Rotimi Adelola (born 15 August 1958) is a Nigerian psychologist and film producer. Under the Administration of Olusegun Mimiko, he was appointed secretary to the Ondo State Government, a position which he held from 2009 to 2017. As a Psychologist, he worked across the following sectors: academia, manufacturing, consultancy, financial services, oil & gas and the public sector.

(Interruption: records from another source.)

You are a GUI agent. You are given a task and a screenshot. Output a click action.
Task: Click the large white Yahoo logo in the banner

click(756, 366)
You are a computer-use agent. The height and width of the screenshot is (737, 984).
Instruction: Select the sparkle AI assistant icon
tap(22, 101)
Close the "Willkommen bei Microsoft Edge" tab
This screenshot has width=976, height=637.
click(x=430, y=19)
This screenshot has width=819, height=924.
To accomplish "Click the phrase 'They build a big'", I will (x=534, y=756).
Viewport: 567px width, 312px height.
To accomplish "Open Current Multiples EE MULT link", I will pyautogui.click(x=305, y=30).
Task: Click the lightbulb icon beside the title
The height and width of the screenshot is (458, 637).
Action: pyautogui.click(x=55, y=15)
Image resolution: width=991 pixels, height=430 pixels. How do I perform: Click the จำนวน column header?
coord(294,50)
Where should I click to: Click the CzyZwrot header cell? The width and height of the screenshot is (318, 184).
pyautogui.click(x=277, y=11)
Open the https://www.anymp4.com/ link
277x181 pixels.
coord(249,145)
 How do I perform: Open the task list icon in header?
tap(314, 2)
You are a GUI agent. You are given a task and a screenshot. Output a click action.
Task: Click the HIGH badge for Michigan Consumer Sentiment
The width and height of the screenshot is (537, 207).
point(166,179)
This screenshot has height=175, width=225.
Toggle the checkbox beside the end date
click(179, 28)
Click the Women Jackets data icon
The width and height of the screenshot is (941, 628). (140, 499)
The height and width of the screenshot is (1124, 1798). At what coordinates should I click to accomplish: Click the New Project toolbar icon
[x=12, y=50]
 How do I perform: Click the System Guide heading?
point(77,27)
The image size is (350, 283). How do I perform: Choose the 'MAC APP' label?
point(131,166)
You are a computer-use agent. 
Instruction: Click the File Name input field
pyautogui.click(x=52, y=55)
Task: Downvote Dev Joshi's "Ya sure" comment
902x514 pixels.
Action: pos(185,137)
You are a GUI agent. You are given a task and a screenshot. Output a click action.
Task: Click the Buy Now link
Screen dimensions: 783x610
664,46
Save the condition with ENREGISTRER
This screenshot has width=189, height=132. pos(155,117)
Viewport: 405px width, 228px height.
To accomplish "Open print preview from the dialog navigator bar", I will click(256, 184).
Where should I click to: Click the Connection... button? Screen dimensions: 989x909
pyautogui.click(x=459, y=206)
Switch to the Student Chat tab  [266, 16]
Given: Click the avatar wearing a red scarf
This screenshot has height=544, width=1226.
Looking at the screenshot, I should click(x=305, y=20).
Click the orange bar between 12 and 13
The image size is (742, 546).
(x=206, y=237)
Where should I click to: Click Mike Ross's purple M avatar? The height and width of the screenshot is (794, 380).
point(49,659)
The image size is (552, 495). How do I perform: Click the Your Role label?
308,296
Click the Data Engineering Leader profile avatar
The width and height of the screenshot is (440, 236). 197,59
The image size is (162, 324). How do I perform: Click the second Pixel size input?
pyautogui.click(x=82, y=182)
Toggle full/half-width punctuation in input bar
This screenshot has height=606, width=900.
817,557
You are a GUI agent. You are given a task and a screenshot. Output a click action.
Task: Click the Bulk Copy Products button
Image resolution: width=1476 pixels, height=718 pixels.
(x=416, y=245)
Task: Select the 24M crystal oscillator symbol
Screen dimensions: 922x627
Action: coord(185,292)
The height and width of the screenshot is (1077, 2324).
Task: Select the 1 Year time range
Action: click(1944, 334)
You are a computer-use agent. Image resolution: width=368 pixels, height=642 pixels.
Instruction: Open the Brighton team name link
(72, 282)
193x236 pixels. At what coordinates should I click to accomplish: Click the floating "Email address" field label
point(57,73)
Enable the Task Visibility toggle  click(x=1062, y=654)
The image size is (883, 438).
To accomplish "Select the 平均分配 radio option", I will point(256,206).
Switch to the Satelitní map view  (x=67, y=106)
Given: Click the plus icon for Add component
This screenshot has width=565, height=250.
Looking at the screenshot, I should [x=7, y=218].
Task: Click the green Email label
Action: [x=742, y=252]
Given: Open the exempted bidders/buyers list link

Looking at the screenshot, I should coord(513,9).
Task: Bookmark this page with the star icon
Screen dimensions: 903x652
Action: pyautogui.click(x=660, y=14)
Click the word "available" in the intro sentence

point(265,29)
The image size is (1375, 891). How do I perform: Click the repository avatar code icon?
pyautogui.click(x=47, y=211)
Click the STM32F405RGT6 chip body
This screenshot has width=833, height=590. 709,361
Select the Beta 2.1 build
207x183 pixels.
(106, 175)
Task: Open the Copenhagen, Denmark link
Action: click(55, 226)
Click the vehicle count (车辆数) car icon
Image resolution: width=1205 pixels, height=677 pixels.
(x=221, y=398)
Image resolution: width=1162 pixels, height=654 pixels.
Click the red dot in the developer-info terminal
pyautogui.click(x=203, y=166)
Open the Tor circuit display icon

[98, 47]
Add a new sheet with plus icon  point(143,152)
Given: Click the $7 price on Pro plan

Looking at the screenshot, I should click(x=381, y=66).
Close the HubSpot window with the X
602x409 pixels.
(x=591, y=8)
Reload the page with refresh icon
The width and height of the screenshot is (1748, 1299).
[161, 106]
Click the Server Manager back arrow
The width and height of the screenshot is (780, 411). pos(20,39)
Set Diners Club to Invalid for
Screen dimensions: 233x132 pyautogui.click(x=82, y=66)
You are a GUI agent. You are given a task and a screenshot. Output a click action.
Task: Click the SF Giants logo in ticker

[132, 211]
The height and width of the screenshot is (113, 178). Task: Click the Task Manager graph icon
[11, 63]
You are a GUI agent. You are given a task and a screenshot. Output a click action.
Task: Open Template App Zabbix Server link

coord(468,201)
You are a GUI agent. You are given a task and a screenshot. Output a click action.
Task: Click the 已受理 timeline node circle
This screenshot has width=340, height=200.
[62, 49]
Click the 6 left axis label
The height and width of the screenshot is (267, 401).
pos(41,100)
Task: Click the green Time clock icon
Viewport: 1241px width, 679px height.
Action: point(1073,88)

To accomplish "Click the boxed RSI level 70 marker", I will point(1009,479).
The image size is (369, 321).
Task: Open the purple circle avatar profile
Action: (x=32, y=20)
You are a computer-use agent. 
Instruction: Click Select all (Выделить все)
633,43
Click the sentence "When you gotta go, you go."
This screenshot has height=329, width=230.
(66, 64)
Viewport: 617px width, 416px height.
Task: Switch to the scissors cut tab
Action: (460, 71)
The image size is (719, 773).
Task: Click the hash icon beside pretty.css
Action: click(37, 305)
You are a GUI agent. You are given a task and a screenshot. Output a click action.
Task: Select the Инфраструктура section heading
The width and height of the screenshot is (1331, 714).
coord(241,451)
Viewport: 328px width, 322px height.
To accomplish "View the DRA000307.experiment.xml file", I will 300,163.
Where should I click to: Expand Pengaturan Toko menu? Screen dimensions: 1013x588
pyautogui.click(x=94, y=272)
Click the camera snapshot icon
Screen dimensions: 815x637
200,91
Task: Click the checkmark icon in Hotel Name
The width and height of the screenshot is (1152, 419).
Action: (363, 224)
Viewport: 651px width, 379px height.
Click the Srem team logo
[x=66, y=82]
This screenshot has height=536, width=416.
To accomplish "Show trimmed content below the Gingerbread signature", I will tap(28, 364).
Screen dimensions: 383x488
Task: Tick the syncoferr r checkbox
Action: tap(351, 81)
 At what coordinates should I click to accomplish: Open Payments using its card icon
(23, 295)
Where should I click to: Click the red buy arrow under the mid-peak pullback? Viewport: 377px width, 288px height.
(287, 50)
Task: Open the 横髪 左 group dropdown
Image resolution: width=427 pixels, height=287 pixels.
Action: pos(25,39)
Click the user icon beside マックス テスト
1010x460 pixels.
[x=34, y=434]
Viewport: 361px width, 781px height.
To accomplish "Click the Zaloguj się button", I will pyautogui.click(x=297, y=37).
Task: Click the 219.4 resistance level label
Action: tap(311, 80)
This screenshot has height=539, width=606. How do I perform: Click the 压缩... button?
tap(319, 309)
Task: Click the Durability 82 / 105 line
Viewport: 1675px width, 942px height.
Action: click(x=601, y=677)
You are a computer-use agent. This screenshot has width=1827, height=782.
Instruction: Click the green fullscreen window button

==Early life and education==
Rotimi Adelola was born on 15 August 1958, at Ondo City in Ondo State, Nigeria. Although he was born in Ondo City, his ancestral origin is Araromi-Obu and he is a Prince of the ancient kingdom. He holds a Ph.D. in Organisational Psychology from the University of Ibadan. Earlier, he obtained M.Sc. in psychology from the University of Lagos and a B.Sc. degree (2nd class upper) in Social Sciences from the University of Ife (now Obafemi Awolowo University). Dr. Rotimi Adelola is an alumnus of the International Development Ireland, Dublin, the London Management School and the Harvard-Kennedy School of Government, Harvard University USA.

==Filmmaking==
Immediately after leaving office in 2017, he attended Mainframe Media And Film Institute owned by Tunde Kelani in Abeokuta, Nigeria and he was trained as a Film Producer. His production studio, NUMBER 9 Film Studio released his second movie, The New Patriots, on 11 June 2021 in Nigeria.